Kart kullandığı andan itibaren bankayla alış veriş yapmıştır. Bankayla alış veriş yapmakta, temiz ekmeğimizi çamura bulayıp yemekten farksız, hatta daha kötüdür. Kırk gün sonra öderim sözüne gelince. Buda çok doğru ve düşünülerek söylenmiş bir söz değildir. Çünkü kırk gün sonra esprisi ilk birkaç gün için geçerli olan bize bırakılmış (yemlik) menfaattir.
Para Kullanmakla Kart Kullanmak Aynı mıdır?
Para kullanmak yapılan bir hizmetin ya da bir ürünün bedelini ödemektir. Kart kullanmak ise, paraya alış-veriş yaptığınız yere değil de bankaya ödemek, bankaya borçlanmaktır. Dolayısıyla tüm para trafiği banka üzerinden yapılmaktadır. İşin en çirkin ve kirli yeri de tam burasıdır.
Banka topladığı bu paraları hemen ödemez, günlerce kullanıp faizcilik (tefecilik) yapar ve bizde bu işinde ona adeta yardımcı olmuş oluruz.

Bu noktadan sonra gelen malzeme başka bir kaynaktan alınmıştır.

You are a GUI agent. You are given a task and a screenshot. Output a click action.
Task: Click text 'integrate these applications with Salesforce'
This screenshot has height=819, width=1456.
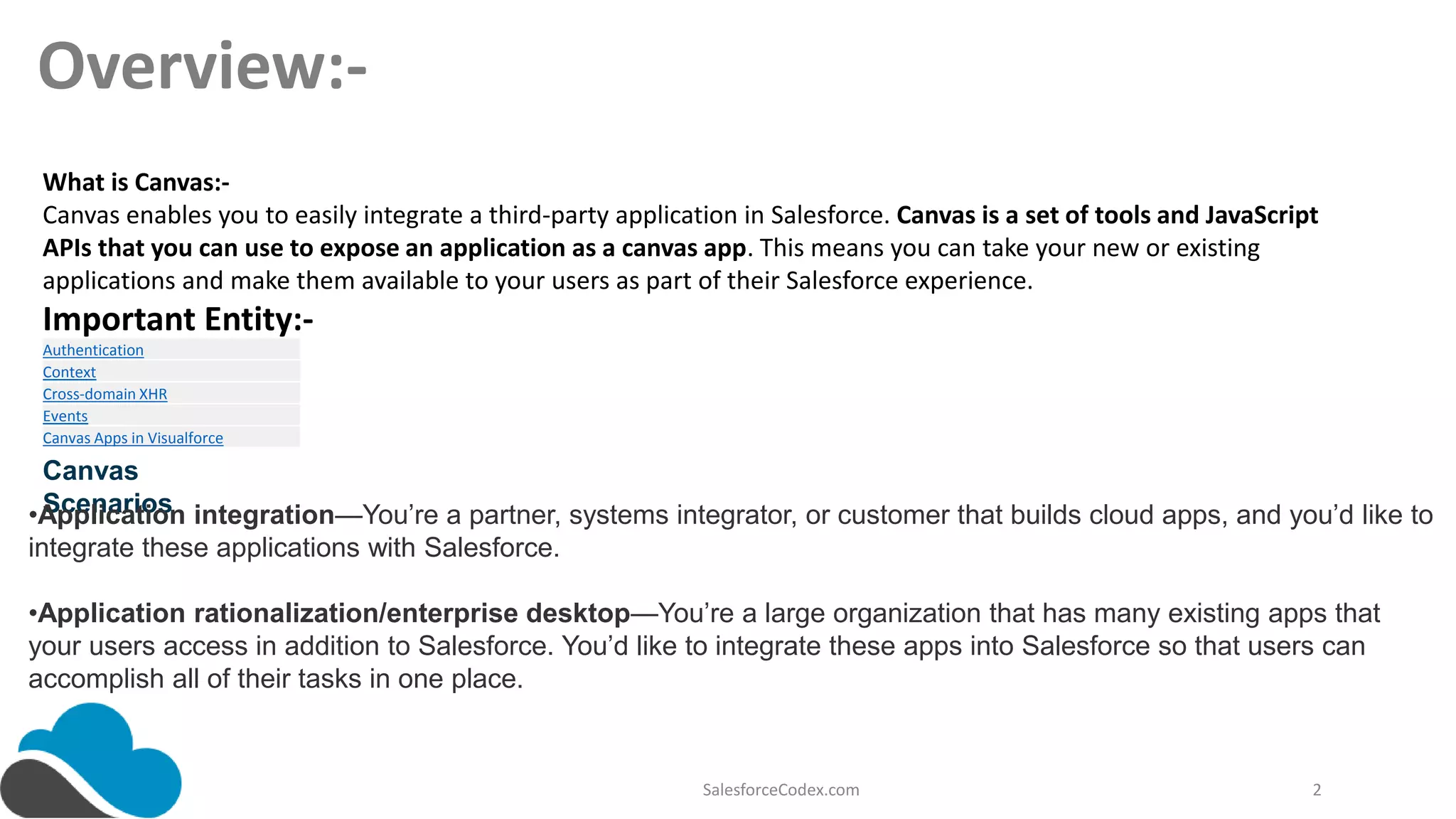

İnançlı bir insan, banka ile çalışmaktan, parasını ona taşımaktan hiç rahatsızlık duymuyorsa bankaya girmek ile markete girmek arasında bir fark yoksa kalbimizdeki içindeki bazı yerleri gözden geçirsin!
Ayrıca Kredi Kartı kullanmak, o kartların Amerika’daki gerçek sahiplerinin hesabına “tıp tıp” dolarları aktarmaktır.
Her kart çektiğimizde, birileri yoksullaşıyor birileri zenginleşiyor,
Her kart çektiğimizde, temiz ekmeğimizi çamura bulayıp yemiş oluyor,
Her kart çektiğimizde, bankaların yüzünü güldürmüş oluyor,
Her kart çektiğimizde, vahşi kapitalizmi güçlendiriyor,
Her kart çektiğimizde, Kartların arasındaki görünmeyen güçleri büyütüyor,
Her kart çektiğimizde, esnafın bizim yüzümüzden yirmi gün sonra parasını almasına sebep oluyoruzdur.
Kart kullanmayan insanın rızkı kirlenmez, bereketi azalmaz rahmet kalmaz , hayatında bolluk olur. Kart kullanan insan ise birçok hayırlardan mahrum olur.
Ey insanlar, yeryüzünde olan şeyleri helal ve temiz olarak yiyin ve şeytanın adımlarını izlemeyin ( Bakara2/168)
--------------------------------------------------------------------------------------
Türkiyede geliri olmayana kredi kartı verilmemeli. İpotek karşılığı da kredi kartı verilmemeli. Çalışanlara 1 maaş kredi karı verilmeemli. Değişti ise bilmem tek bankadan kredi kartı verilmeli. Bir kaç bankadan değil.
Kerdi kartı olanlarımız da nedense hastalık olmuş düzgün kullanmıyoruz. Mecbur kalmadıkça kredi kartı kullanmayalım. Ayağımızı yorganımıza göre uazatalım.